This sounds a lot like the advice to women from the Tom Leykis show: "Stay
slim, Long hair, sex anytime, shut up!"

------
civilian
A lot of you are getting caught up in stereotypes. When I read this article I
didn't see it as being specifically written for men or women-- shouldn't both
parties be doing these things?

------
kingkawn
Having fun together rather than parsing out your problems is the key to
success. Sometimes you have to do the Talk, but if it becomes the norm you're
doomed.

------
webuiarchitect
You can hardly call that a 'marriage'. Its just another adjustment you would
do even with your roommate.

I've been married for last 8 years and also have a kid. I feel, the best of
marriage is lived when you share everything - talk out every feeling - help
each other achieve the small dreams - LIVE together! Every relationship, even
a mother-child/friends/brother-sister - they all have conflicts - and most of
it because of expectations. Without 'expectations' there cannot exist a
relation. The key is to achieve the balance - try to give enough space/freedom
to each other so that both gets to do the things they enjoy the most - try to
find your happiness in the same, if you can, or at least support it in some
way.

For household responsibilities, it should be equally and mutually shared. But
'don't talk so much' is definitely not the approach to avoid conflicts. We are
not machines; the whole point of 'living' is to 'share'; and Humans Do Need to
Share. What else do you need to marry for?
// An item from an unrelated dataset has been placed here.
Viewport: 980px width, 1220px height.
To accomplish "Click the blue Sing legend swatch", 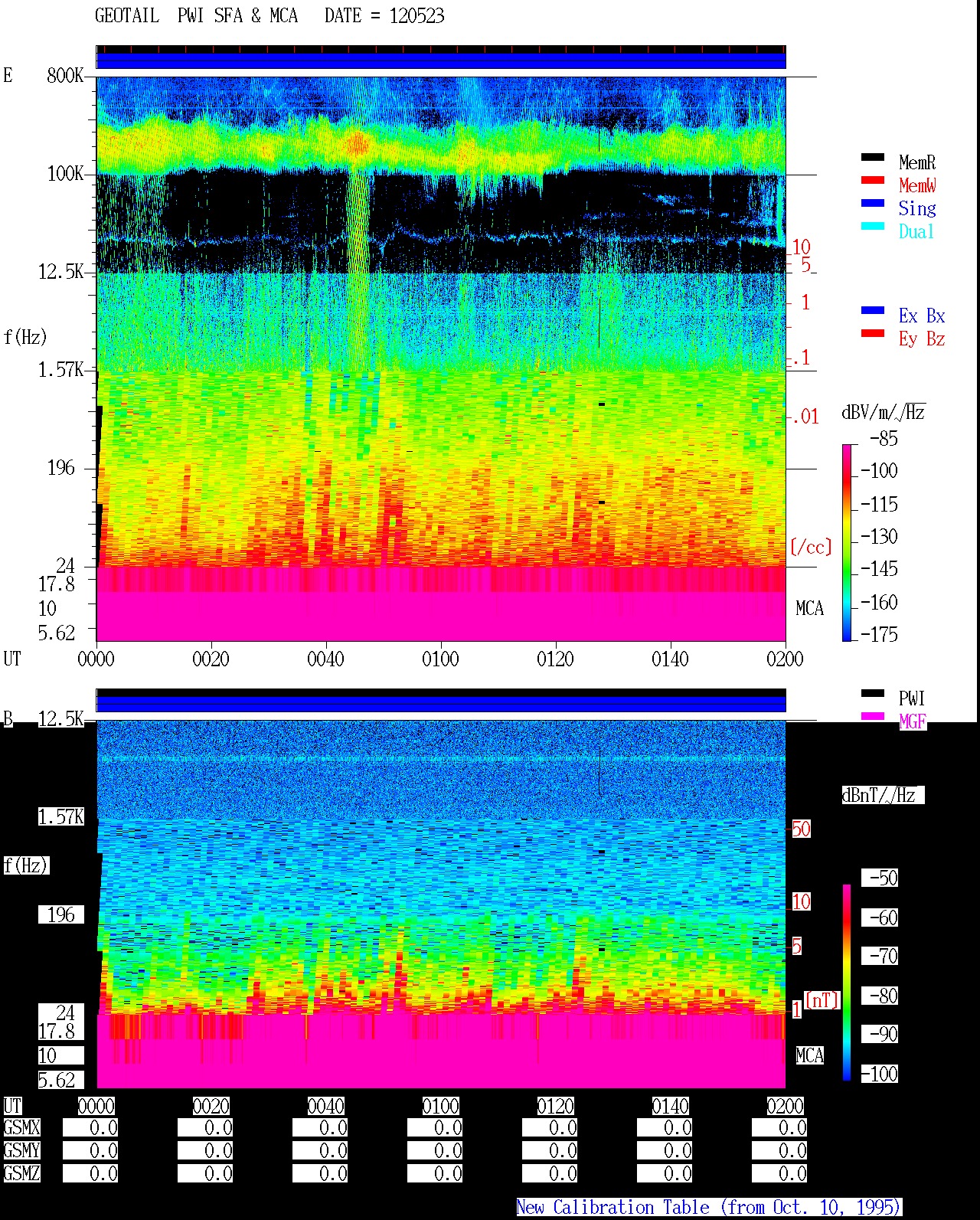I will tap(873, 204).
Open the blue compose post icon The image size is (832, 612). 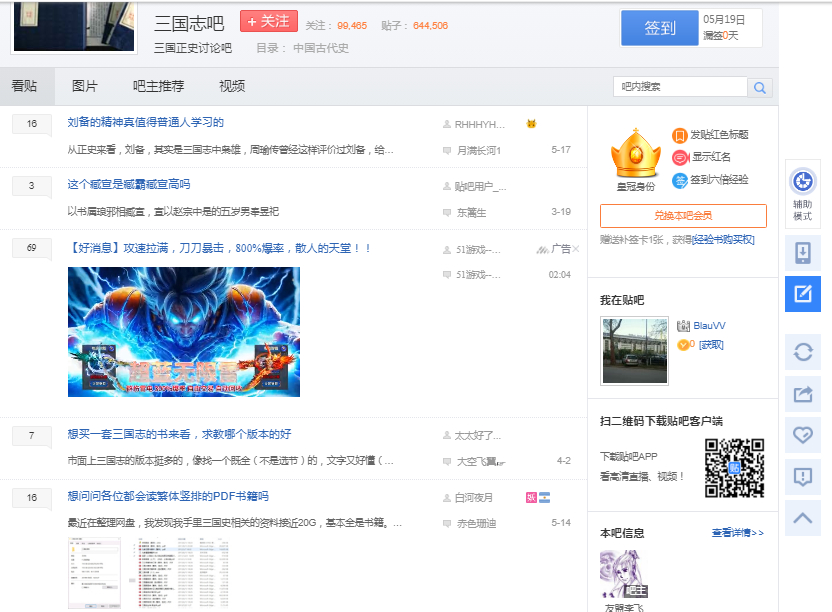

Better stay bachelor, if you don't
think you can shoulder the responsibility to 'share' and handle
'expectations'.

------
yatacc
it seem ridiculous to tell married people they should have sex (with each
other)

lmao on the (with each other) emphasis :)

------
rmah
I posted a link to the book the WSJ article is based on earlier today:
<http://news.ycombinator.com/item?id=2218045>

------
chopsueyar
Do the dishes. Buying a dishwasher was one of the best purchases for our
relationship.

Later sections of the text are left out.